* _Exercise description_: The answer must consist solely of the lines from the one containing "How do I perform: Enter" through the last line of the records below, repeated exactly, with all pictures omitted.

Entries taken from a collection
BEGIN
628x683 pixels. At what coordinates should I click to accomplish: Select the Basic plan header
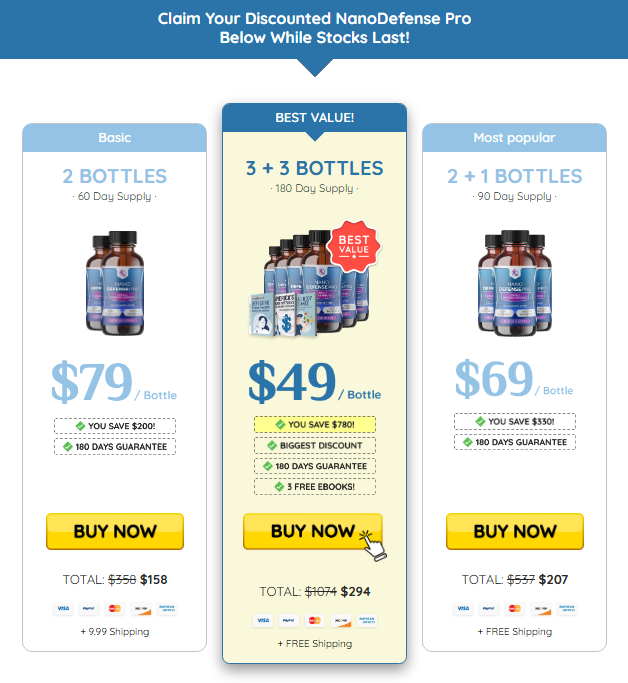coord(115,138)
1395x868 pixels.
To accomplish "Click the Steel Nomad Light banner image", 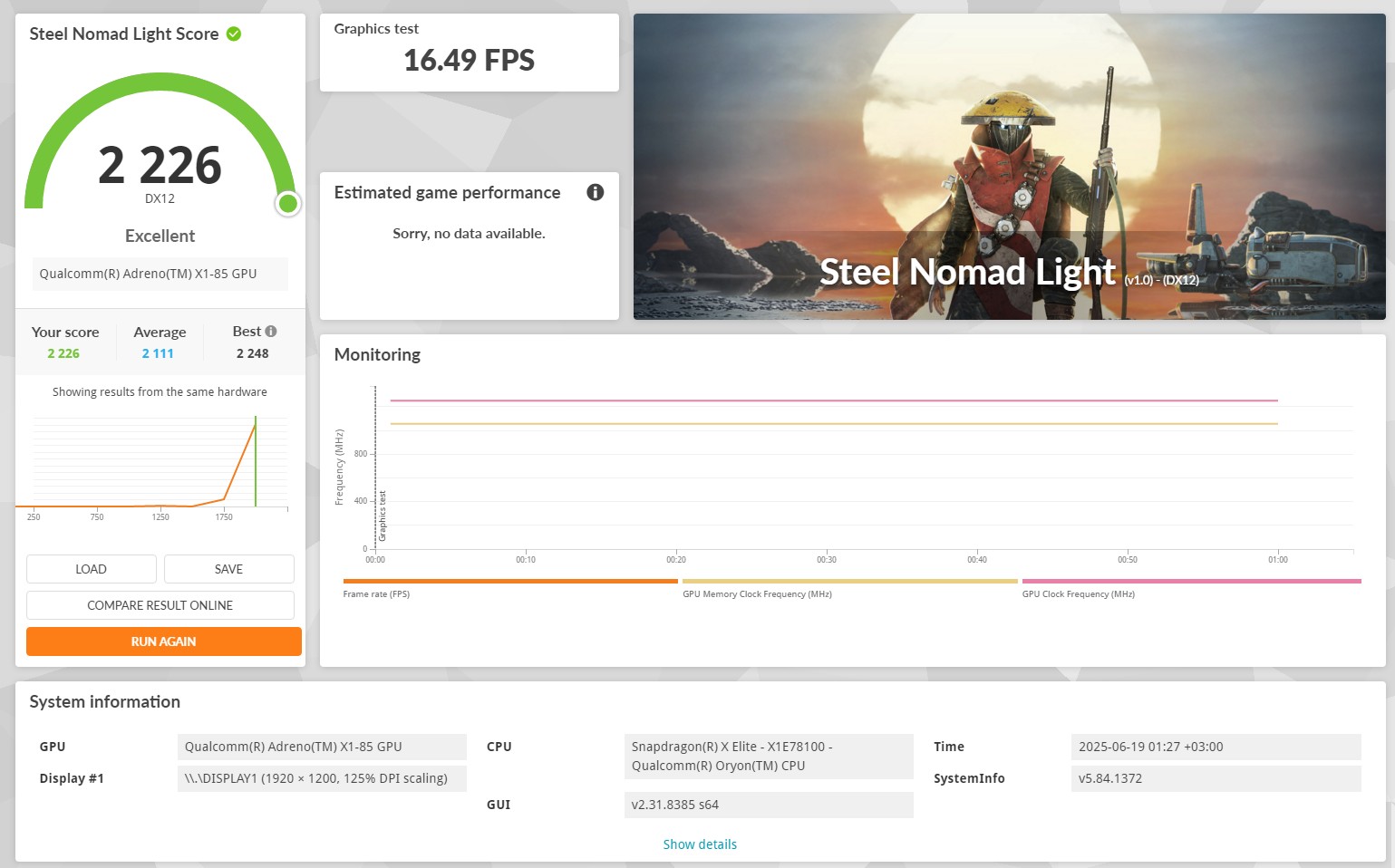I will point(1009,167).
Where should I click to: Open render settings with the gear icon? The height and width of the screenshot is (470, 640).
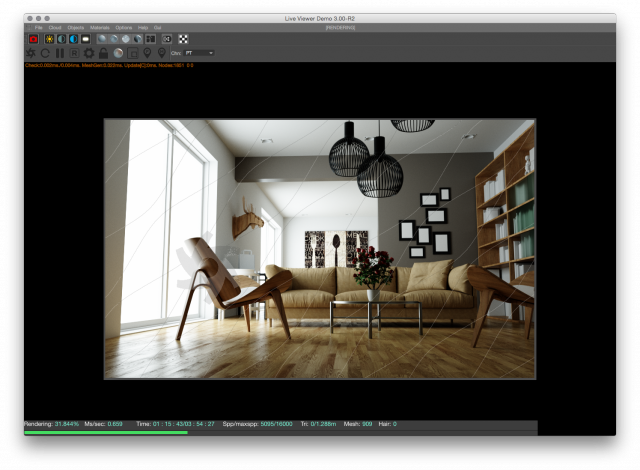[89, 53]
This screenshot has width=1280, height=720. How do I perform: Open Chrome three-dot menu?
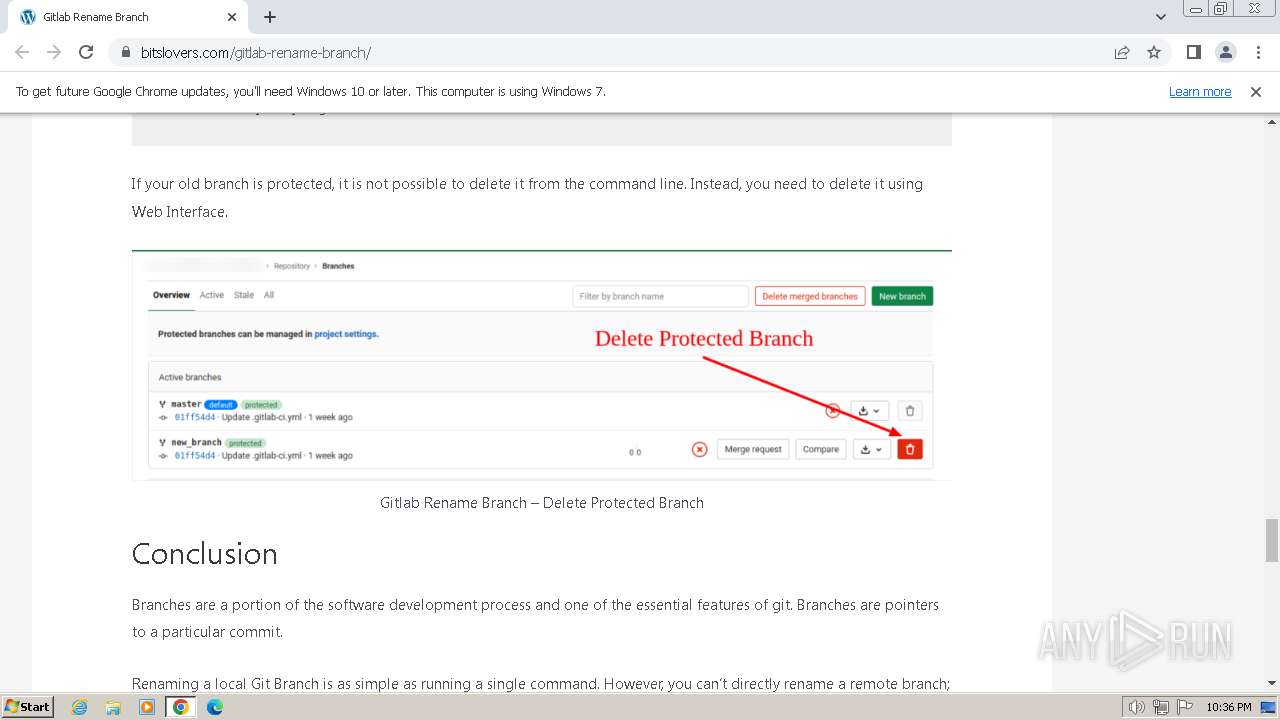pos(1258,52)
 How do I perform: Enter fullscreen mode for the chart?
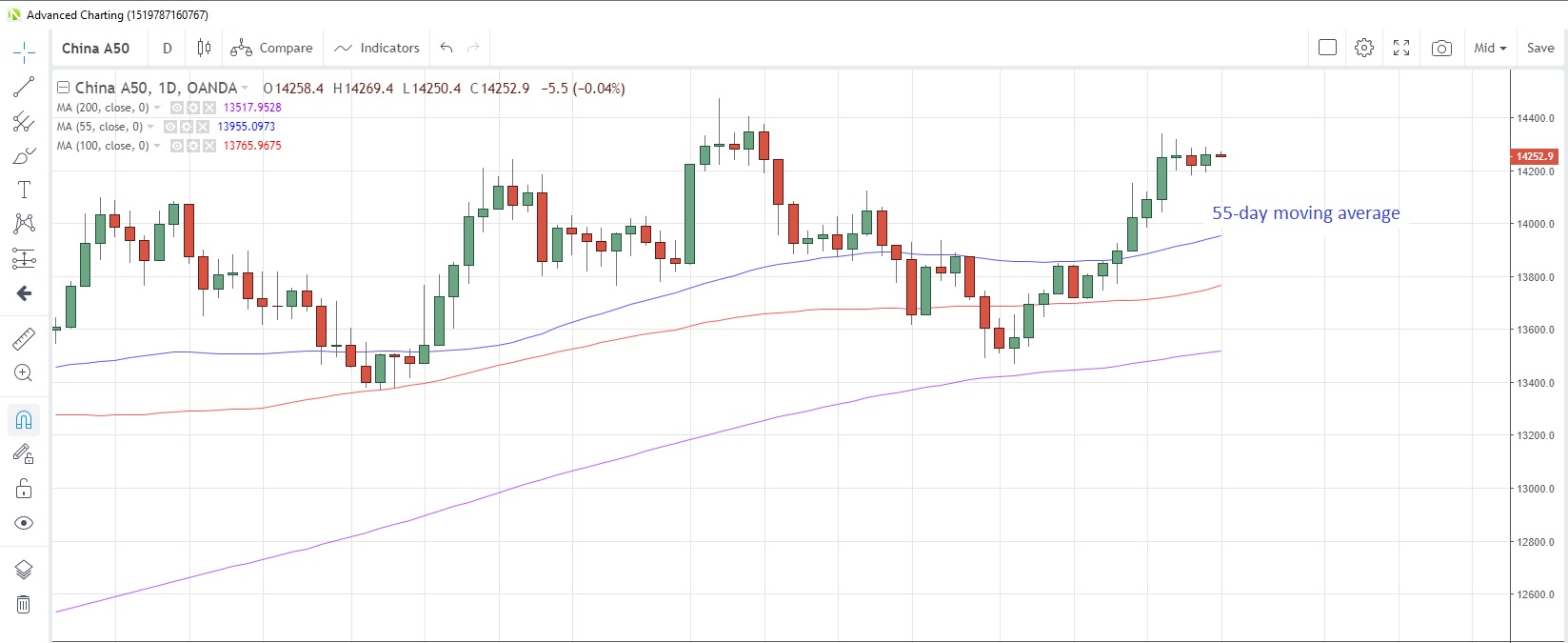1401,48
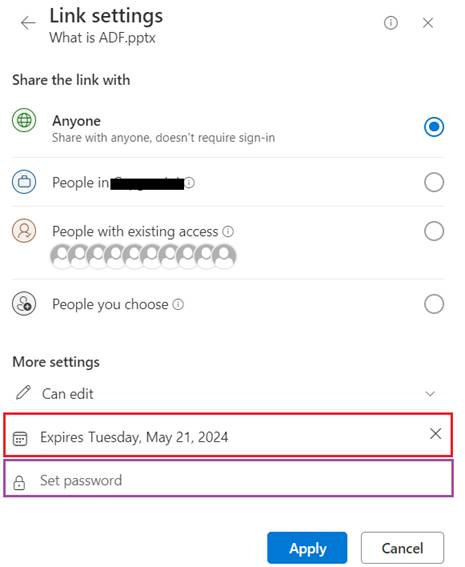
Task: Open the expiration date calendar picker
Action: 20,438
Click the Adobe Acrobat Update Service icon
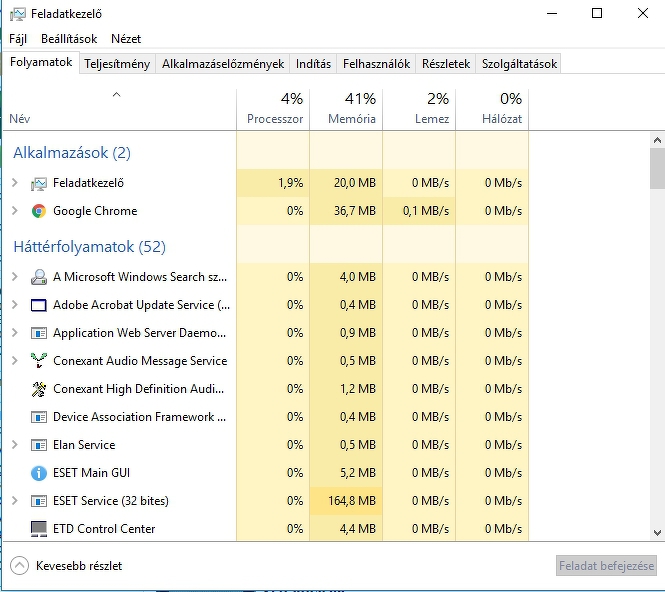 click(39, 305)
END
* _Task response_:
 How do I perform: Enter fullscreen mode for the chart?
1401,48
Task: Open the expiration date calendar picker
Action: 20,438
Click the Adobe Acrobat Update Service icon
 click(39, 305)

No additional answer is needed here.